Begin EXCERPTED DATA

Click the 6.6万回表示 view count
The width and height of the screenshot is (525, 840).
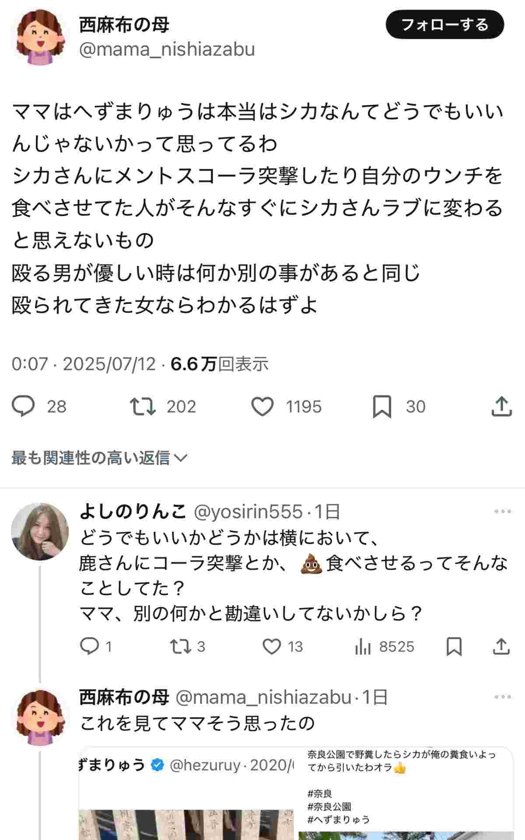coord(219,364)
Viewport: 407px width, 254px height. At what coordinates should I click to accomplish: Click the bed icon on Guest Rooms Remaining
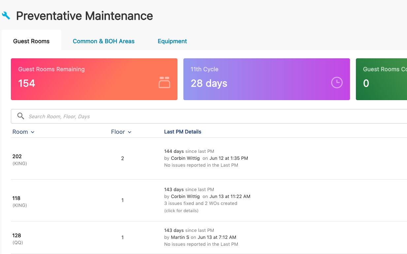pyautogui.click(x=164, y=82)
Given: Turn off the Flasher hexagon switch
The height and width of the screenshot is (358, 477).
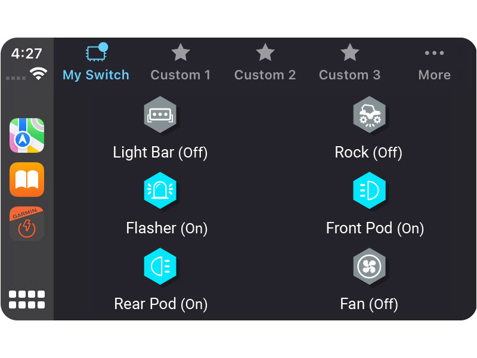Looking at the screenshot, I should (160, 190).
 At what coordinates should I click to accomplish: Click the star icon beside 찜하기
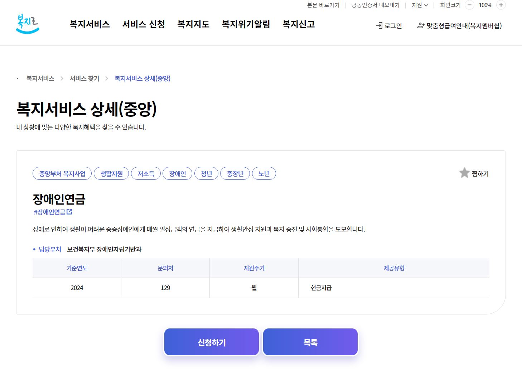click(x=464, y=173)
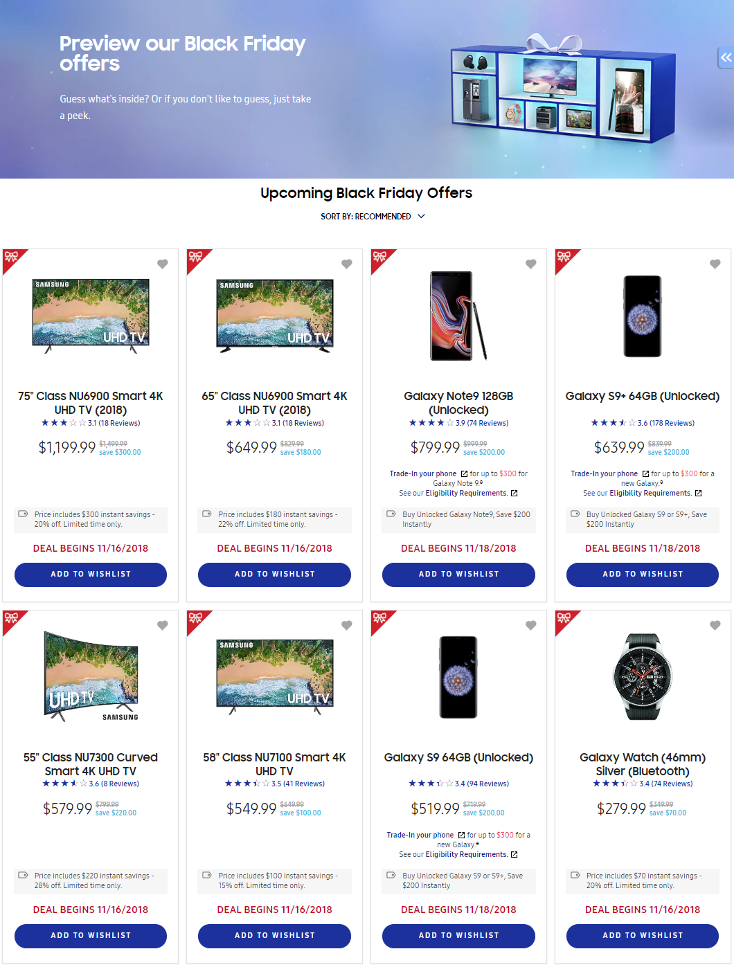
Task: Click the Galaxy S9 64GB (Unlocked) title
Action: coord(458,758)
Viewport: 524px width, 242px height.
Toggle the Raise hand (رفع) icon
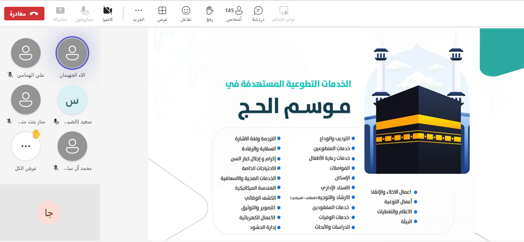(x=210, y=11)
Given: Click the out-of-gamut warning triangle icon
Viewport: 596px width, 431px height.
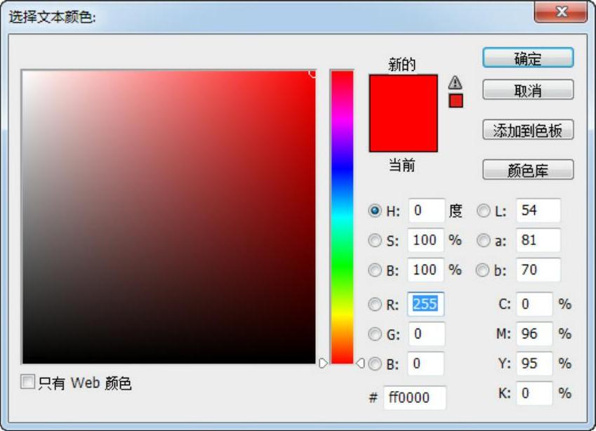Looking at the screenshot, I should pyautogui.click(x=456, y=82).
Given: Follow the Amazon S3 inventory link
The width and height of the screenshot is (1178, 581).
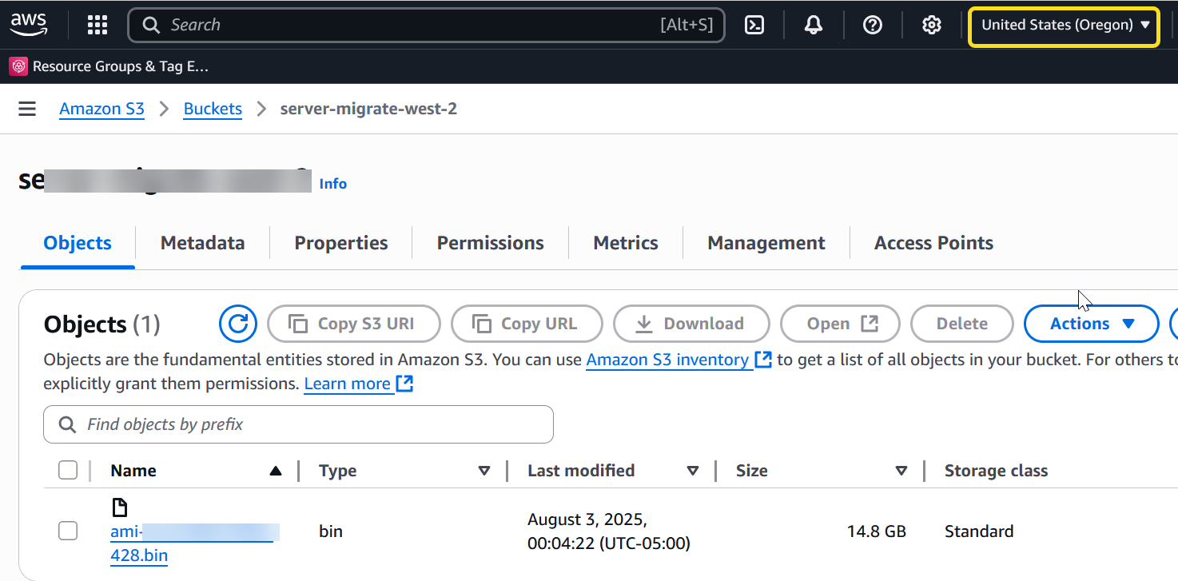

End EXCERPTED DATA

GIVEN INSTRUCTION: Can you write out all of the data above word for word, leaving out the pictures?

THE COMPLETED TASK:
Click the 6.6万回表示 view count
The width and height of the screenshot is (525, 840).
coord(219,364)
Viewport: 407px width, 254px height. At what coordinates should I click to accomplish: Click the bed icon on Guest Rooms Remaining
pyautogui.click(x=164, y=82)
Given: Turn off the Flasher hexagon switch
The height and width of the screenshot is (358, 477).
Looking at the screenshot, I should (160, 190).
 At what coordinates should I click to accomplish: Click the star icon beside 찜하기
click(x=464, y=173)
Task: Click the Galaxy S9 64GB (Unlocked) title
Action: coord(458,758)
Viewport: 524px width, 242px height.
Toggle the Raise hand (رفع) icon
(x=210, y=11)
Given: Click the out-of-gamut warning triangle icon
Viewport: 596px width, 431px height.
Looking at the screenshot, I should pyautogui.click(x=456, y=82).
Given: Follow the Amazon S3 inventory link
The width and height of the screenshot is (1178, 581).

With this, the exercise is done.